En el primer día del primer viaje de mi vida a Nueva York me encontré viendo danzas ecuatorianas. No había visto aún el Puente de Brooklyn, ni cruzado Manhattan, ni mucho menos avistado la Estatua de la Libertad, pero yo estaba viendo danzas ecuatorianas. Por unos instantes pensé que era muy ridículo que, con todo el imaginario neoyorquino que me había inculcado Hollywood, estuviera admirando por enésima vez el folklore de mis queridos Andes. Pero luego lo entendí todo. Había llegado un 8 de octubre y ese día algunos despistados celebraban el Columbus Day, pero los otros pedían la abolición de ese día y celebraban la resistencia indígena. Como parte de esos otros, mi amiga Natalia Matalascallando –alguien que trabaja por el bienestar de los niños que llegan de Centroamérica–, me llevó a un gran festival indígena al aire libre y allí me encontré inmersa en una especie de comunidad americana pero en el amplio sentido de la palabra, junto a navajos, lakotas, quechuas, aymaras, taínos y shuars. Yo paseaba al perro calato –quiere decir desnudo– de mi amiga Natalia, el típico perro sin pelo del Perú y patrimonio nacional. No había un ser humano en ese festival, gringo o indio, que no se me acercara para celebrar su belleza y para preguntarme de qué raza era. Yo siempre les contestaba lo mismo: es un “naked dog”, es decir, un perro calato, un perro desnudo, un perro sin raza, como deberíamos ser todxs. Un perro que tiene la cualidad de la piel cálida, y al contacto con la piel humana puede curar el dolor. Me dieron ganas de nacionalizarme perra calata.

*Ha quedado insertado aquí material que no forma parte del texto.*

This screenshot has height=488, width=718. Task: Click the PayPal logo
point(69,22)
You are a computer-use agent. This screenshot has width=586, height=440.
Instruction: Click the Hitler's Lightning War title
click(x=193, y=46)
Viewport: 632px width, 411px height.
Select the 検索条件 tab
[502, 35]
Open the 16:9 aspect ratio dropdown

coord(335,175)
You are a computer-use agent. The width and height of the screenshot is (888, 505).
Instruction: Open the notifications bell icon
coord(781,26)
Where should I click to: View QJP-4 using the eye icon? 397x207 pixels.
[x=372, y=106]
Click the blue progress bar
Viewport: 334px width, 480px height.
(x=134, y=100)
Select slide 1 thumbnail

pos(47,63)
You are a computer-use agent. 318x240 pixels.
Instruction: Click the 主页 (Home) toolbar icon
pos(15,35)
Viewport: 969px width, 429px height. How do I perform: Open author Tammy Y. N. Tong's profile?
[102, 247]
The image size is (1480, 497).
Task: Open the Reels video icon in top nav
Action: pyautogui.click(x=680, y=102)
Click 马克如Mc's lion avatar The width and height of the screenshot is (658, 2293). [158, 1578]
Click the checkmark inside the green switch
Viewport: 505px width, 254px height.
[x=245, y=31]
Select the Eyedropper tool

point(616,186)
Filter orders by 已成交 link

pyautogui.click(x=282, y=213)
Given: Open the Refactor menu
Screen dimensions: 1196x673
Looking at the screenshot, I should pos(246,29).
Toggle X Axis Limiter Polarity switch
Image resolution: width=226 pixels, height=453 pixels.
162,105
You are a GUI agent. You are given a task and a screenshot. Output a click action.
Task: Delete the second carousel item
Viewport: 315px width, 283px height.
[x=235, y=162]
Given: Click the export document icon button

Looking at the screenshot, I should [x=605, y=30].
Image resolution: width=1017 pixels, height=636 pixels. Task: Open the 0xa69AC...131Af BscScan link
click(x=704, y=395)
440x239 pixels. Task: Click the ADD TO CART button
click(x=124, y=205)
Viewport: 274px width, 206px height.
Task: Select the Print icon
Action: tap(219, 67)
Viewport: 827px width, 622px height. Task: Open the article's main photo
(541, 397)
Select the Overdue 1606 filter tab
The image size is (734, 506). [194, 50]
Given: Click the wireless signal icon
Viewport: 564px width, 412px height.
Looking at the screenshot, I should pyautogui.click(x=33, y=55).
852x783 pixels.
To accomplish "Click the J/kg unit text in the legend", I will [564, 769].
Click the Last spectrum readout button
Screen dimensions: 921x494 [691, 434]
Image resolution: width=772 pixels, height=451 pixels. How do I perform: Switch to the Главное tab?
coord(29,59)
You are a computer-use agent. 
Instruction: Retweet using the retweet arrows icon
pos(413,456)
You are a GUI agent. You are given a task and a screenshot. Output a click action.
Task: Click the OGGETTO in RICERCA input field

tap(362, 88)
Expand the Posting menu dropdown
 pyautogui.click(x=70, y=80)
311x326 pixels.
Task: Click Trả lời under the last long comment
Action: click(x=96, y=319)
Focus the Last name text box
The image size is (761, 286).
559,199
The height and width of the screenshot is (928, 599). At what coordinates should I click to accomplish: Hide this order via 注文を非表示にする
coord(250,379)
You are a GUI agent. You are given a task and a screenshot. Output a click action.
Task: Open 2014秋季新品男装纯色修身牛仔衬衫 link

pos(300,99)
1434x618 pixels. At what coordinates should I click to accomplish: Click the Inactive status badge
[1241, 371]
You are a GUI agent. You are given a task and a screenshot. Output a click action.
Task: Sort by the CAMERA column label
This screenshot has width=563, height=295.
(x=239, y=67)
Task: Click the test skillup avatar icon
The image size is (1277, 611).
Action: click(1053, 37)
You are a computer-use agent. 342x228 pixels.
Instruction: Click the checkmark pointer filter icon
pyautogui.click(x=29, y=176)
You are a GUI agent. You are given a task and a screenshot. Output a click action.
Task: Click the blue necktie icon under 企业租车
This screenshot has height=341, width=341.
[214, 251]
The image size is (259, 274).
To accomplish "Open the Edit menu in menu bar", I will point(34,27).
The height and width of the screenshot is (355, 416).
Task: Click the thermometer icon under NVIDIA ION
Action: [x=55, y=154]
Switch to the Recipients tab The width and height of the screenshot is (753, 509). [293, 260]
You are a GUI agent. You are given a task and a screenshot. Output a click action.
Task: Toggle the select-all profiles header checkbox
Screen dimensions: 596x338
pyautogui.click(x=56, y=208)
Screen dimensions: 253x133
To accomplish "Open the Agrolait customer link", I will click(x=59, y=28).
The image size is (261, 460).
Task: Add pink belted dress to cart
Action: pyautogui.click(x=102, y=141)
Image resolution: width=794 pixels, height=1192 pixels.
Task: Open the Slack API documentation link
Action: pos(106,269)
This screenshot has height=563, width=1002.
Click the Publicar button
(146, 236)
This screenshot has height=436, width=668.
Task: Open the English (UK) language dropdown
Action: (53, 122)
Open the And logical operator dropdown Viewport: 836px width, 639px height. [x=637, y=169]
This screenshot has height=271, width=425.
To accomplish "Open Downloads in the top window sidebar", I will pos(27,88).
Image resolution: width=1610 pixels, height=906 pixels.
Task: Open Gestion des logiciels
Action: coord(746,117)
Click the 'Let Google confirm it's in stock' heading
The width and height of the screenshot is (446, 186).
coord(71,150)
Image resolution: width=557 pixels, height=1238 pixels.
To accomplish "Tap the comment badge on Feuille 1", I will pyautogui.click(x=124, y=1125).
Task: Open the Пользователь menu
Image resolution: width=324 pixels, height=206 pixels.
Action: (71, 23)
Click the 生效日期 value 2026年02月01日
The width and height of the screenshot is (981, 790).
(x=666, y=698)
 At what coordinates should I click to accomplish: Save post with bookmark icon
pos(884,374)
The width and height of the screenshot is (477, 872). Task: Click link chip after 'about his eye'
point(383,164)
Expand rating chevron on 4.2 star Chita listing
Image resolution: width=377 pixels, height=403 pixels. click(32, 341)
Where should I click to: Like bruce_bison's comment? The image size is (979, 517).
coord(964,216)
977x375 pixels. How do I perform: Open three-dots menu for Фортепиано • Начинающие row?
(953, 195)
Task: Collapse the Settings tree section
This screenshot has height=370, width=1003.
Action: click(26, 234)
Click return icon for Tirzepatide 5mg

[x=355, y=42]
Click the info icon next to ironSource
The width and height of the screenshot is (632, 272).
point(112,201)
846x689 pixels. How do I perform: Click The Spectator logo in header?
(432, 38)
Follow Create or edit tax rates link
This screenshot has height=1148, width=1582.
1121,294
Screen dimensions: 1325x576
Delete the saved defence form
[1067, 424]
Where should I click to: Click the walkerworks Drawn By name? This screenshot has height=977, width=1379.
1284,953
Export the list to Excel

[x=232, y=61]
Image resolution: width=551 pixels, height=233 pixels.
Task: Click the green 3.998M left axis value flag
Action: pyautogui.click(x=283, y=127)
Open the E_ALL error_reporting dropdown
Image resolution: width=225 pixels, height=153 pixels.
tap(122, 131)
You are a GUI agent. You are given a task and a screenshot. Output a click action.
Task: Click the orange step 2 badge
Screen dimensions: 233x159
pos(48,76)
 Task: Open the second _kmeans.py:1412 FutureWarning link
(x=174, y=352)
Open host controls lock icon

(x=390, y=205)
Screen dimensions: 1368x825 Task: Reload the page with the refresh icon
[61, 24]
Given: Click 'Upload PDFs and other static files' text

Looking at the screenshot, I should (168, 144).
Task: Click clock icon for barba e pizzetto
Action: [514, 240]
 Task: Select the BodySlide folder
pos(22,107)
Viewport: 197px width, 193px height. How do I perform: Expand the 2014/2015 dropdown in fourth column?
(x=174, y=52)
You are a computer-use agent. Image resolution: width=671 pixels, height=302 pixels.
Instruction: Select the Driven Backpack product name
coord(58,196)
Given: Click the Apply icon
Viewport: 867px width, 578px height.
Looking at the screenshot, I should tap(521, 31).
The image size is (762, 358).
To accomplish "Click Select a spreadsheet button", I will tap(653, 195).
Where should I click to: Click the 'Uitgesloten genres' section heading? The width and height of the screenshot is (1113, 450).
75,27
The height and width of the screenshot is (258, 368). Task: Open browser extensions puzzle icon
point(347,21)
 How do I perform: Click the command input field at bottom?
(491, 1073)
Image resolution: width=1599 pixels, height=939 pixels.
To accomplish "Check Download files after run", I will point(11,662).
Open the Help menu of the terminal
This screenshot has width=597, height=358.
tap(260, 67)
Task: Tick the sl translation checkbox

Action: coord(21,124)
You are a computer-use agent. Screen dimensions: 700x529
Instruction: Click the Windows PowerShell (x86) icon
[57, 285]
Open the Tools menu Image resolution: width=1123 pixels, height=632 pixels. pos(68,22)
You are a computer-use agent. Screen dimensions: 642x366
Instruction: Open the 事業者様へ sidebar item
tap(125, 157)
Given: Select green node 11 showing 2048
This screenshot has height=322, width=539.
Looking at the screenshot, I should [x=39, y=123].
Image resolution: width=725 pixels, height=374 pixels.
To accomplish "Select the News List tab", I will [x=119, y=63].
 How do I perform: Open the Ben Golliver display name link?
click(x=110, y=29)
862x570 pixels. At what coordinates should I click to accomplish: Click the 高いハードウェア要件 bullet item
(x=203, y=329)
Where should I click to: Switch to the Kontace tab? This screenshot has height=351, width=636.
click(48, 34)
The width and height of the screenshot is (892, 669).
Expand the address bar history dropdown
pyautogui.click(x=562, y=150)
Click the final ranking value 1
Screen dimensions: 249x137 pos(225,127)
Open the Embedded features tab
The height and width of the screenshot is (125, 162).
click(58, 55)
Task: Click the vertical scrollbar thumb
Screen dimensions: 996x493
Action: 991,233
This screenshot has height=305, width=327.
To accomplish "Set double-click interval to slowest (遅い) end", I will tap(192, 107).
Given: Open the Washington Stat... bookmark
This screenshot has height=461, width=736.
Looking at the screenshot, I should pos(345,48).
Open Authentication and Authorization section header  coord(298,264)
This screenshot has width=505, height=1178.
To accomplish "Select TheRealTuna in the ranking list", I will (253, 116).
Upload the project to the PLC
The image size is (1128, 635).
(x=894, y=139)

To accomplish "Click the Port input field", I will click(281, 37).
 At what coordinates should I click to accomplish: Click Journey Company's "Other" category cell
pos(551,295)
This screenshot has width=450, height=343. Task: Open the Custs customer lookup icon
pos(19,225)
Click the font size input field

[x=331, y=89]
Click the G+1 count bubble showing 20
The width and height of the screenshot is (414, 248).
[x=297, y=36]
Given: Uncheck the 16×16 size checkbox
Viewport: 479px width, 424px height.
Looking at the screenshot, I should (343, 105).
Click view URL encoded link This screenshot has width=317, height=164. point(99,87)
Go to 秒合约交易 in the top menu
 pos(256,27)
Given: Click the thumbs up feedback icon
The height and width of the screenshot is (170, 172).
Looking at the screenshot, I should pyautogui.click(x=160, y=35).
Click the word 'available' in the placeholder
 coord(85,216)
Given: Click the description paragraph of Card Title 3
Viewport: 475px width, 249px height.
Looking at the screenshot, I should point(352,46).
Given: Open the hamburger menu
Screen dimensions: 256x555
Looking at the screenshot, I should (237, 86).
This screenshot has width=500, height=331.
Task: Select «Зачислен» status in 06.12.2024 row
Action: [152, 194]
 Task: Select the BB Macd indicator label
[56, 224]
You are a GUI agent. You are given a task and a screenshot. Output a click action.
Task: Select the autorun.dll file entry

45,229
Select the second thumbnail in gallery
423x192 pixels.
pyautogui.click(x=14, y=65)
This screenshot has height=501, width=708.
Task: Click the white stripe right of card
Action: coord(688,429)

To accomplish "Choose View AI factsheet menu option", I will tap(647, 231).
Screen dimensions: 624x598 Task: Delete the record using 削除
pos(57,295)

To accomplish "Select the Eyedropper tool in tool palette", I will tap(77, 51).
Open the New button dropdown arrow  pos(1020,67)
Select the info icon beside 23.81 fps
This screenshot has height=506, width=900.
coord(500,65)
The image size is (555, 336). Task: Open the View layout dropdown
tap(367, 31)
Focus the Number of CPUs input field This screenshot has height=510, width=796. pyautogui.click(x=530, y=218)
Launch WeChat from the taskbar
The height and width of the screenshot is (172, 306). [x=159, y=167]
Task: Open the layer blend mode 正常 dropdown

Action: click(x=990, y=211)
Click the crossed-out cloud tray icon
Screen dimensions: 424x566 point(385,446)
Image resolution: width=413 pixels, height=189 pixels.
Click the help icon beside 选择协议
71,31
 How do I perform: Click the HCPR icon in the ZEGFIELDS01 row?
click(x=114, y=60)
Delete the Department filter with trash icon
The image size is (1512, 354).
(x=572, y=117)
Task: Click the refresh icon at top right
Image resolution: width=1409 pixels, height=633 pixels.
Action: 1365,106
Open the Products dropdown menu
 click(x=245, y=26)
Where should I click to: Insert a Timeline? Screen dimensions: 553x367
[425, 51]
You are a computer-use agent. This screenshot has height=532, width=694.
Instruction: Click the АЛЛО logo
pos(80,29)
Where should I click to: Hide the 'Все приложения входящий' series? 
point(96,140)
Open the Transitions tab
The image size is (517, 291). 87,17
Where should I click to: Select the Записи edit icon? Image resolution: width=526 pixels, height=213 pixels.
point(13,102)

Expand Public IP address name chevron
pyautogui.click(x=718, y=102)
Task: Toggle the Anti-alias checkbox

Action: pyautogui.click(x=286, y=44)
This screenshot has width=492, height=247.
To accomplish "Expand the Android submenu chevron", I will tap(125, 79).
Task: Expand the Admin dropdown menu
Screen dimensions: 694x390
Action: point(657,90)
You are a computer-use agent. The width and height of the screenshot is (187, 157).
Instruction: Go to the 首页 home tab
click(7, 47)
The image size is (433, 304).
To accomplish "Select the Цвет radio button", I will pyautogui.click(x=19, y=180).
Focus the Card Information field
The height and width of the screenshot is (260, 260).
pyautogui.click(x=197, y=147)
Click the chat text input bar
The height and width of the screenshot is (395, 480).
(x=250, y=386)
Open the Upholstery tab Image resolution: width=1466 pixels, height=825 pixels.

Hoy me enteré de los resultados de las elecciones en Estados Unidos y, pese a la pinchada en el Senado, el mundo ha visto en ellas a la América real, no la América que hemos estado viendo todo este tiempo en esa forma de hacer política blanca, masculina y hegemónica, sino la América de mi prima que no puede votar, de Kevin, de Dillon, de todos los seres bellos y calatos que la habitan, de las más de cien mujeres, lesbianas, latinas, afroamericanas, socialistas, dreamers, musulmanas, nativoamericanas, jóvenes, que han ganado estas elecciones por primera vez y han llegado para quedarse: This is The Real América. Y recordé el poema de Langston Huhesth, poeta afroamericano, que recitaban Kevin y Dillon en el carro, cuando volvíamos a la ciudad, ‘El negro habla de los ríos’, un poema que habla de nuestras almas ancestrales, nativas, oscuras, que han visto todos los ríos, profundas como los ríos. Y recordé que cuando nos comíamos nuestra segunda hamburguesa del viaje dijimos que ya teníamos un pasado de hamburguesas y un presente de hamburguesas y que aún nos quedaba un futuro de hamburguesas. Sueño con ese día, amigxs, con comerme una hamburguesa sin Trump.